Slow plasma dynamo driven by electric current helicity in non-compact Riemann surfaces of negative curvature

TL;DR

This paper investigates slow plasma dynamos driven by electric current helicity on non-compact Riemann surfaces with negative curvature, exploring how curvature influences dynamo behavior and magnetic field growth.

Contribution

It introduces a study of slow plasma dynamos on non-compact negatively curved Riemann surfaces, extending previous work on dynamo mechanisms in curved geometries.

Findings

Electric current helicity is approximately 2.34 m^{-1}.

Magnetic field growth rate is about 0.022.

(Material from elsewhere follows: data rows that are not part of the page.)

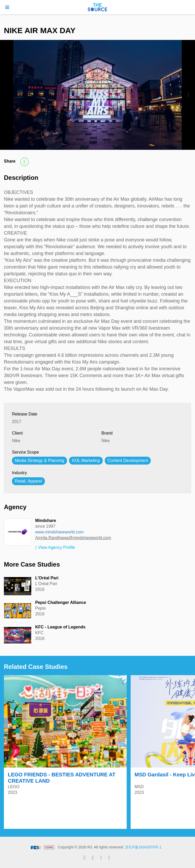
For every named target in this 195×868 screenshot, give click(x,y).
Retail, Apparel (28, 481)
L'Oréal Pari (46, 578)
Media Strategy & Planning (39, 460)
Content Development (128, 460)
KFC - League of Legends (60, 627)
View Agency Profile (55, 548)
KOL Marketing (86, 460)
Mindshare (45, 520)
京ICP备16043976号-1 (143, 847)
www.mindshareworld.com (59, 532)
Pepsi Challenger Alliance (60, 602)
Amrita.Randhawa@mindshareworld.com (73, 537)
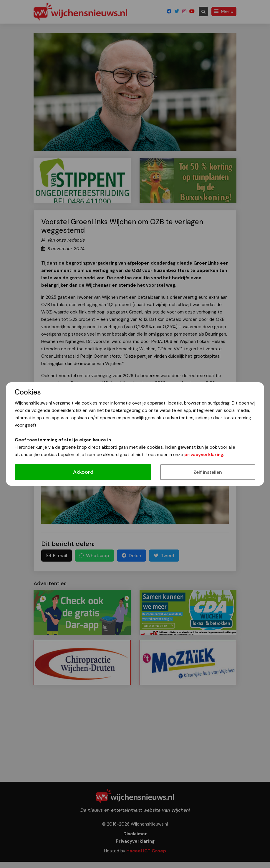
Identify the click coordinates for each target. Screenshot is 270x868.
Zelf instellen (208, 472)
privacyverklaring (204, 455)
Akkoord (83, 472)
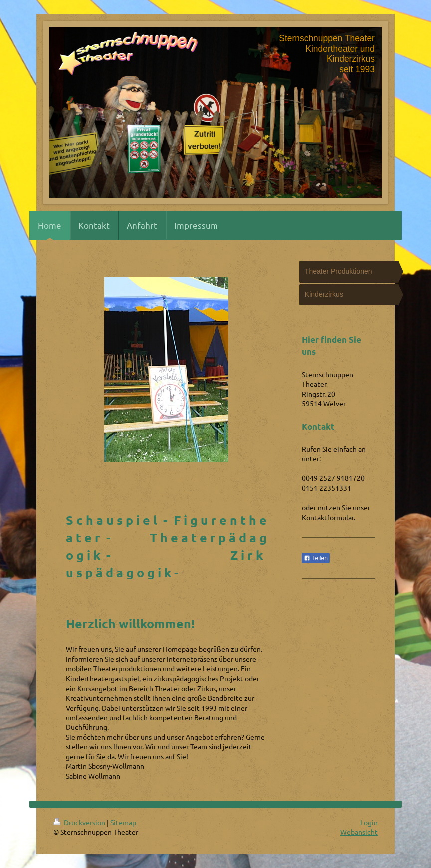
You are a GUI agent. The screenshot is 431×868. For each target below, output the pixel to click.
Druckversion (80, 822)
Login (369, 822)
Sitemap (123, 822)
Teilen (315, 558)
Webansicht (359, 832)
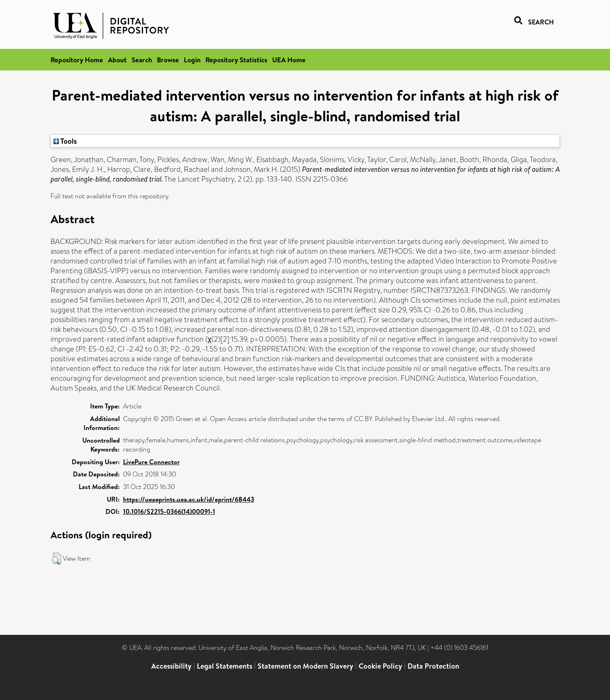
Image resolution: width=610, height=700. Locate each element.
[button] (56, 559)
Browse (168, 59)
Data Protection (433, 666)
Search (142, 59)
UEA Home (289, 59)
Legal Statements (225, 666)
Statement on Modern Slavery (305, 666)
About (117, 59)
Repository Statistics (236, 59)
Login (192, 59)
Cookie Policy (380, 666)
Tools (65, 141)
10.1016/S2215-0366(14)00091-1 (169, 511)
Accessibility (171, 666)
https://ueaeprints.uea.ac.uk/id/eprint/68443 (189, 499)
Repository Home (77, 59)
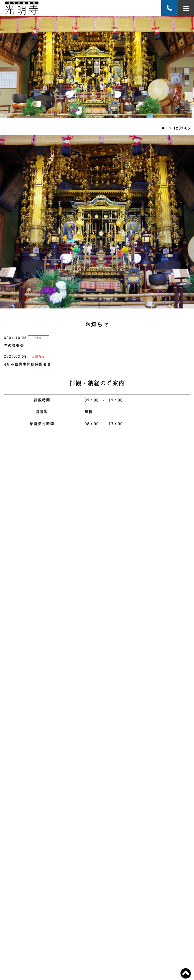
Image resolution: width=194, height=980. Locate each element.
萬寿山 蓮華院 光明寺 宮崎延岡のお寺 (22, 8)
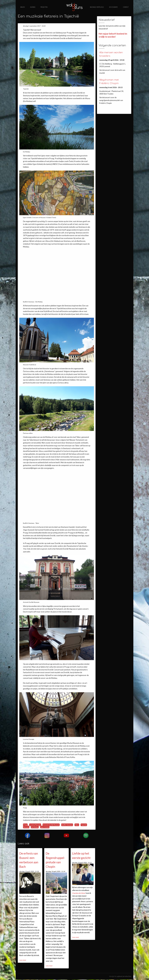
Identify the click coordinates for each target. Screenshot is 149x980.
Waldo (22, 7)
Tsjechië (84, 825)
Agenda (33, 7)
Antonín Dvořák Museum (51, 825)
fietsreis (26, 827)
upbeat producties (124, 976)
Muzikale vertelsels (97, 7)
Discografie (113, 7)
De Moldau (35, 827)
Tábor (77, 825)
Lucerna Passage (35, 825)
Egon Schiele (45, 827)
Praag (25, 825)
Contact (126, 7)
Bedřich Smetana (67, 825)
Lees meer (23, 960)
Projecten (44, 7)
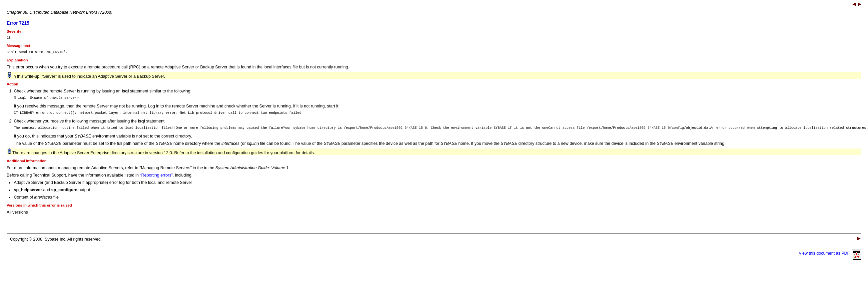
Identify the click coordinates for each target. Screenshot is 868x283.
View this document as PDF (830, 258)
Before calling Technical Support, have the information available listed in (73, 180)
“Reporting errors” (156, 180)
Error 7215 (18, 23)
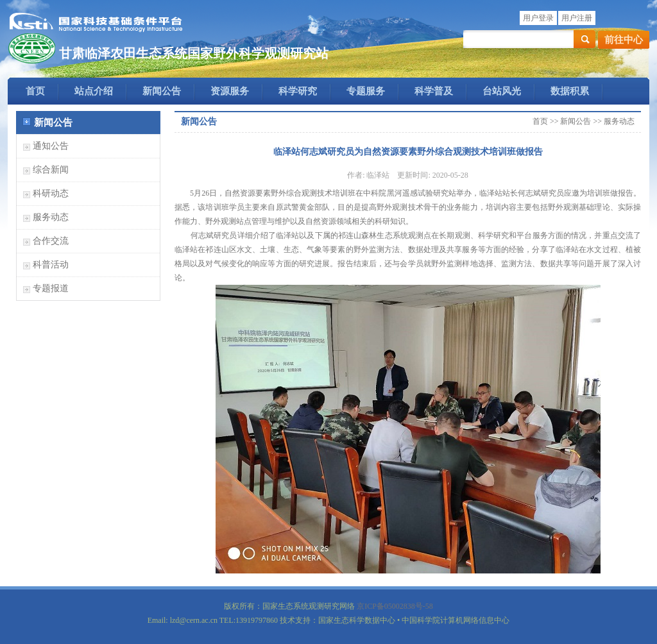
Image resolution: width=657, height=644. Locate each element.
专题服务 (366, 91)
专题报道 (51, 288)
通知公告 (51, 146)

Dynamo action is influenced by surface curvature and helicity.

Abstract

Boozer addressed the role of magnetic helicity in dynamos [Phys Fluids \textbf{B},(1993)]. He pointed out that the magnetic helicity conservation implies that the dynamo action is more easily attainable if the electric potential varies over the surface of the dynamo. This provided us with motivation to investigate dynamos in Riemannian curved surfaces [Phys Plasmas \textbf{14}, (2007);\textbf{15} (2008)]. Thiffeault and Boozer [Phys Plasmas (2003)] discussed the onset of dissipation in kinematic dynamos. When curvature is constant and negative, a simple simple laminar dynamo solution is obtained on the flow topology of a Poincare disk, whose Gauss curvature is $K=-1$. By considering a laminar plasma dynamo [Wang et al, Phys Plasmas (2002)] the electric current helicity ${\lambda}\approx{2.34m^{-1}}$ for a Reynolds magnetic number of $Rm\approx{210}$ and a growth rate of magnetic field $|{\gamma}|\approx{0.022}$. Negative constant curvature non-compact $\textbf{H}^{2}$, has also been used in one-component electron 2D plasma by Fantoni and Tellez (Stat Phys, (2008)). Chicone et al (CMP (1997)) showed fast dynamos can be supported in compact $\textbf{H}^{2}$. PACS: 47.65.Md. Key-word: dynamo plasma.